Re:But Remember - (0)

Anonymous Coward | more than 2 years ago | (#39198933)

Wow that is a terrible SLA:

This is intended as a cost effective long term bulk data archival service, so the SLA is geared with that sort of use in mind.

DIY includes a guarantee of 99.7 % uptime. This allows us to be offline for a couple hours each month.

Additionally, we don't consider SpiderOak DIY to be offline at all when it is merely read-only for less than 2 hours.

So they can have virtually unlimited "read only" downtime as long as they turn write back on every

Eggs? (4, Insightful)

OzPeter (195038) | more than 2 years ago | (#39197917)

Basket?

Or how about "Never outsource your core functionality?

Re:Eggs? (1)

alphatel (1450715) | more than 2 years ago | (#39198179)

Never outsource your core functionality

Or more specifically, don't cloud your reasons for using it. Know what you are getting before you go there.

Re:Eggs? (4, Insightful)

Sir_Sri (199544) | more than 2 years ago | (#39198423)

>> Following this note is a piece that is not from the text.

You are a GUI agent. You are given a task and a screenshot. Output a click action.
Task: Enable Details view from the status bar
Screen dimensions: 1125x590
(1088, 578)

Ah, so there's the question. How much would it cost for you to run a system with 'no' downtime? I'm at a university, some of our labs (not so much in comp sci but generally) have fairly specific requirements about say not losing power, because it would damage/destroy equipment or running experiments.

But IT is more than just power. In almost 4 years here every year we've had several days of downtime for our main undergraduate server (the one undergrads are supposed to use for various things, and that handles their logins and file storage), and several on the separate but arguably more important staff server, which is supposed does the same thing, but that includes all of our grant applications.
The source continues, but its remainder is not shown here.